**YOUR GOAL:**
Go through the data underneath and report how many lines hold the string "This", giving only the number.

**INFORMATION GIVEN:**
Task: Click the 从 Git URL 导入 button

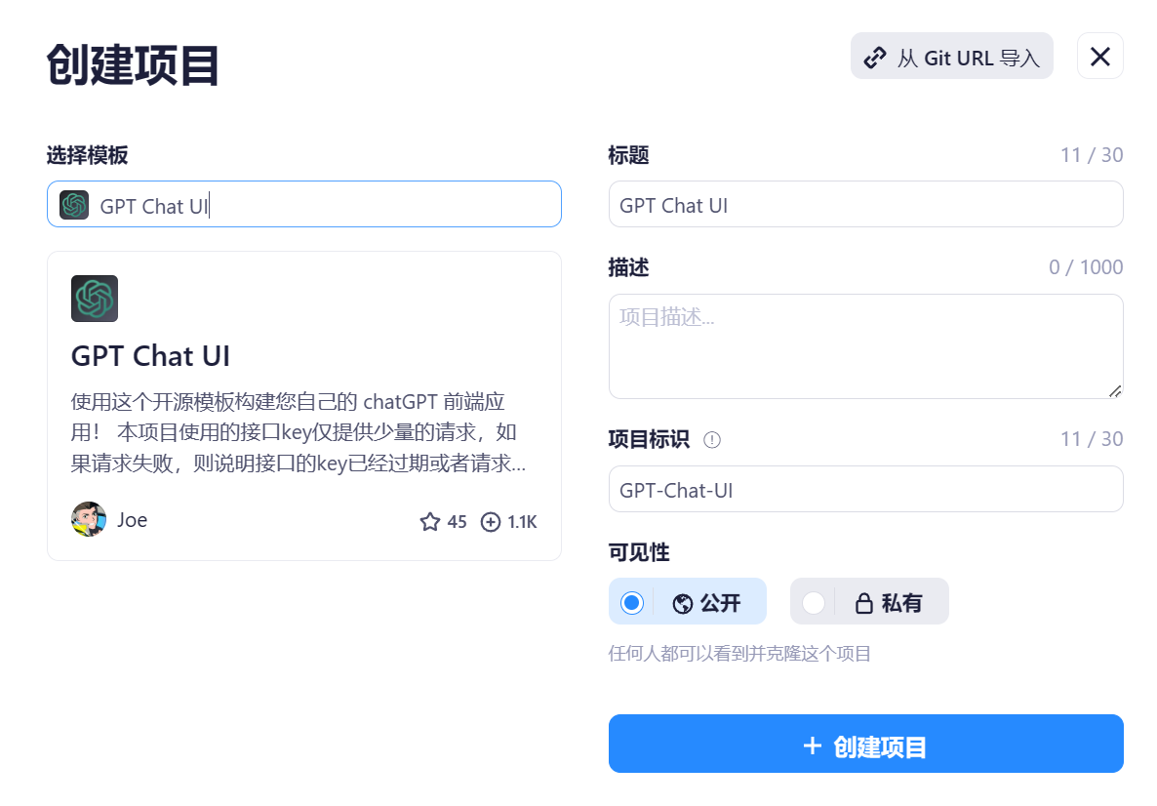Action: 951,58
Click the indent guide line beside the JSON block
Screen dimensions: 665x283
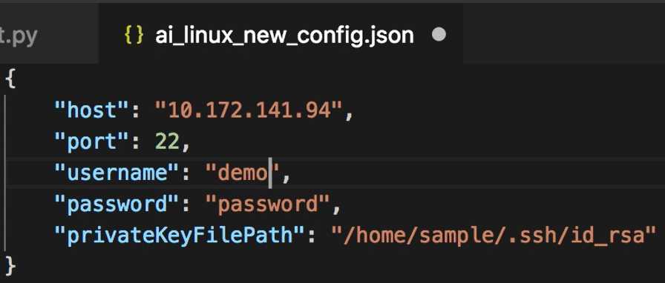click(x=6, y=173)
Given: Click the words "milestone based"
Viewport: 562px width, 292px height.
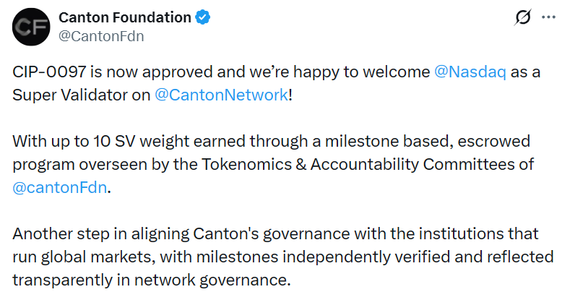Looking at the screenshot, I should [361, 141].
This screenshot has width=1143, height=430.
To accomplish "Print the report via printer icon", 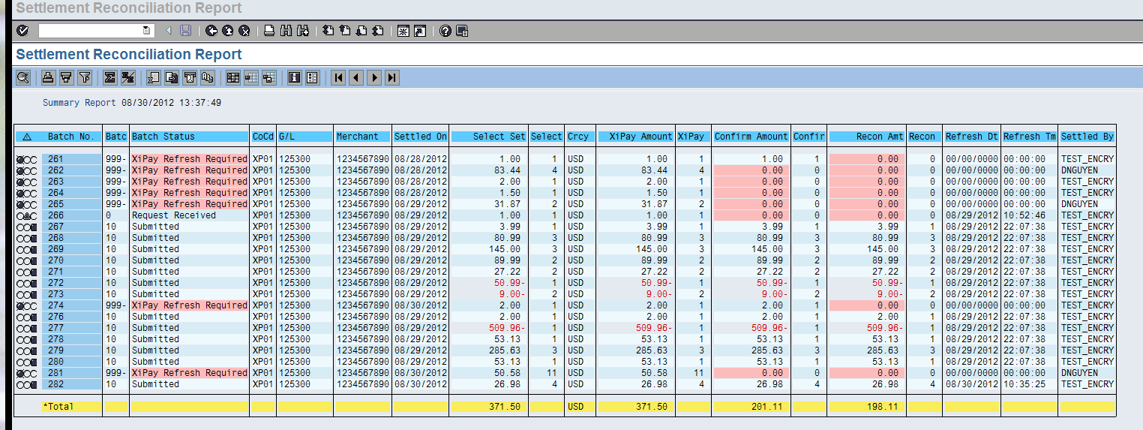I will [269, 31].
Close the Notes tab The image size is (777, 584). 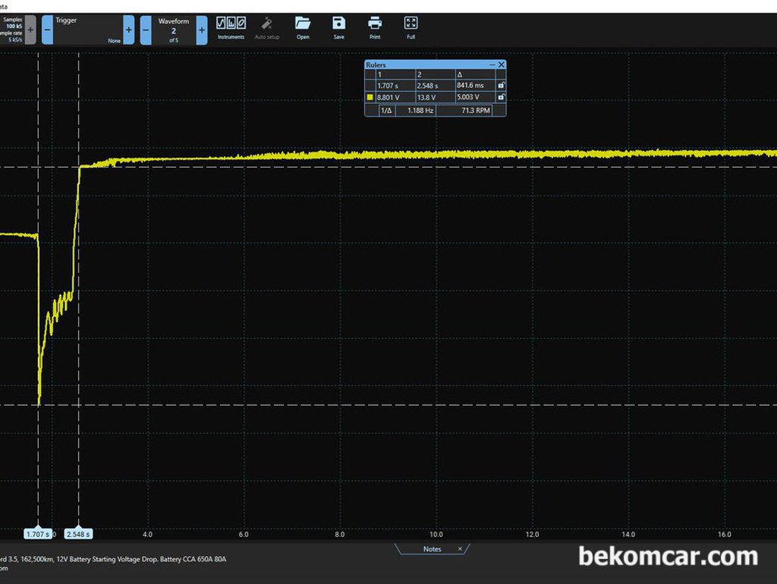pos(460,549)
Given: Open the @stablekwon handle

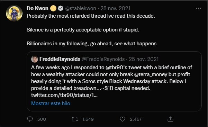Looking at the screenshot, I should pyautogui.click(x=81, y=8).
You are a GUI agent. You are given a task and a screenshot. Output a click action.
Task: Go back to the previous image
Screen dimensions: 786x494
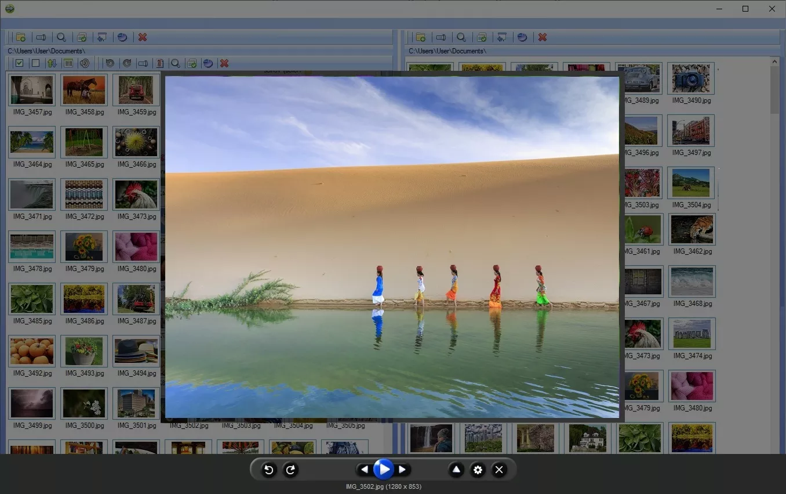click(x=363, y=470)
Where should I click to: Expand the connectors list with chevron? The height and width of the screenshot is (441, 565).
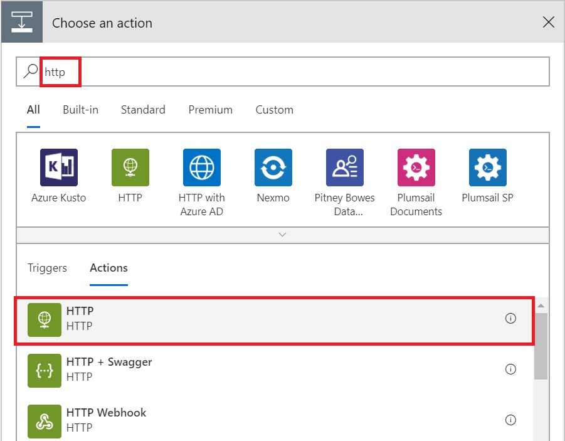pyautogui.click(x=282, y=235)
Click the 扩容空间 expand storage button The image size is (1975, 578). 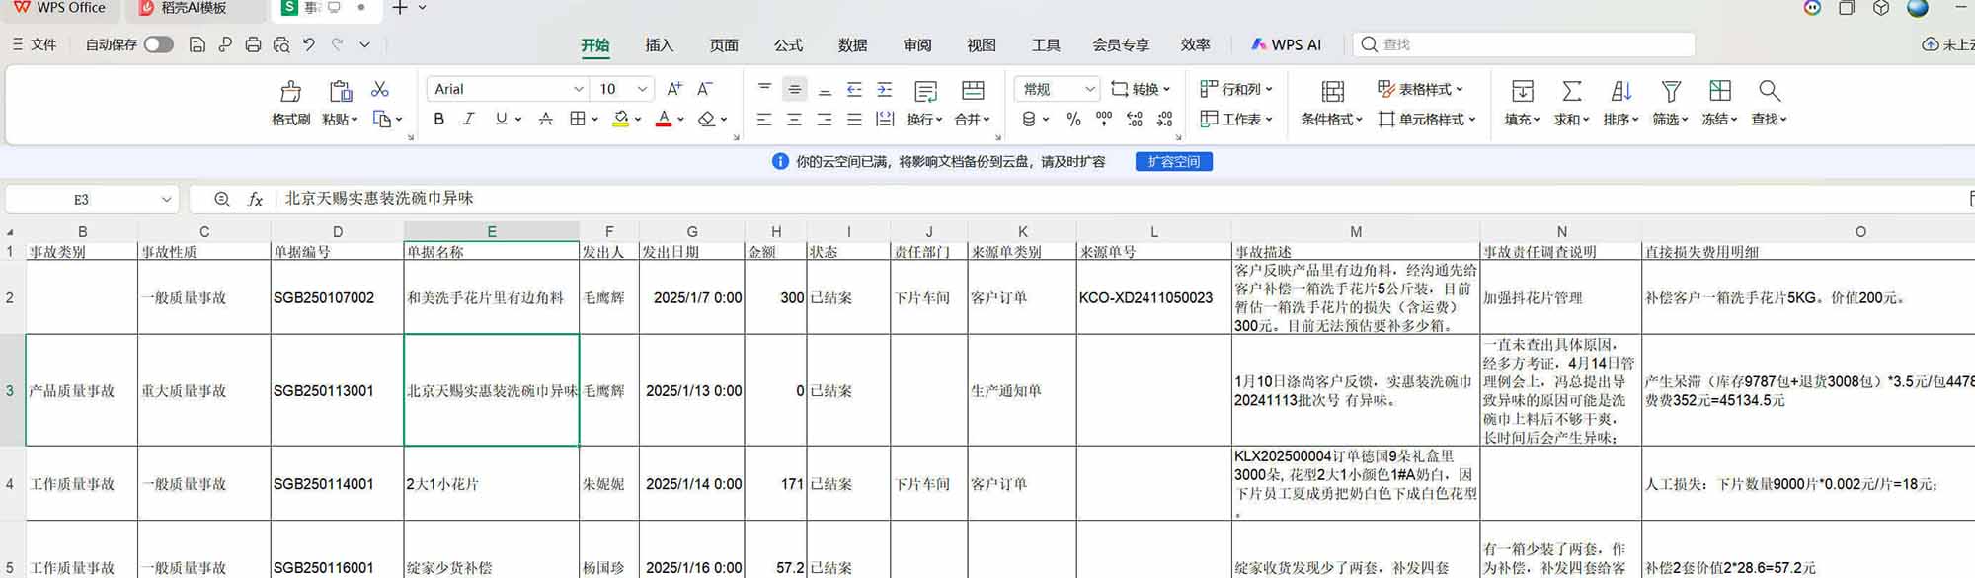pos(1173,161)
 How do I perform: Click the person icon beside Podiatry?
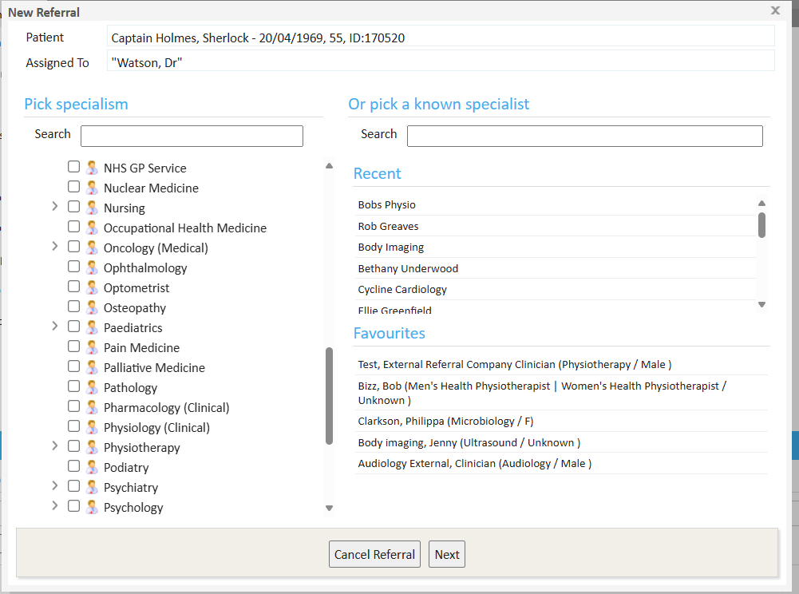pyautogui.click(x=92, y=467)
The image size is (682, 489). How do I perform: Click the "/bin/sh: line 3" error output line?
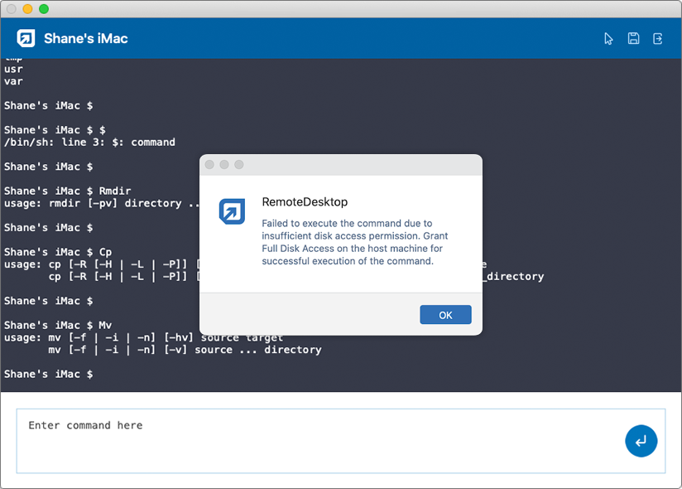[89, 143]
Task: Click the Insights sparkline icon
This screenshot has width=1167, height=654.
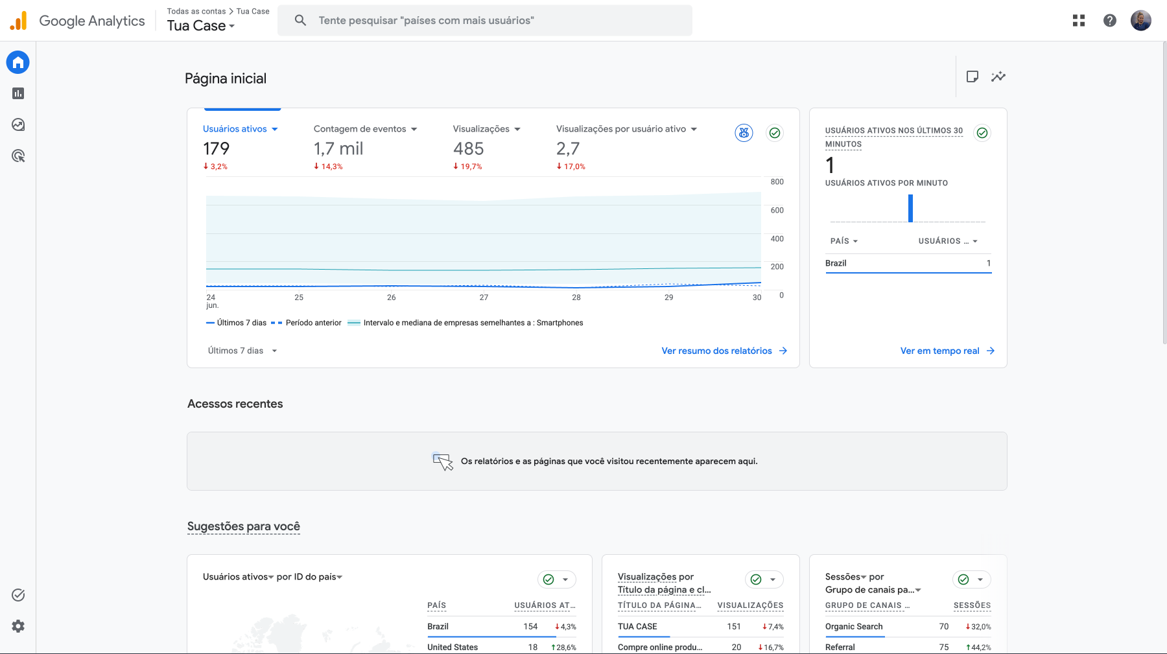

**ANSWER SPACE:**
2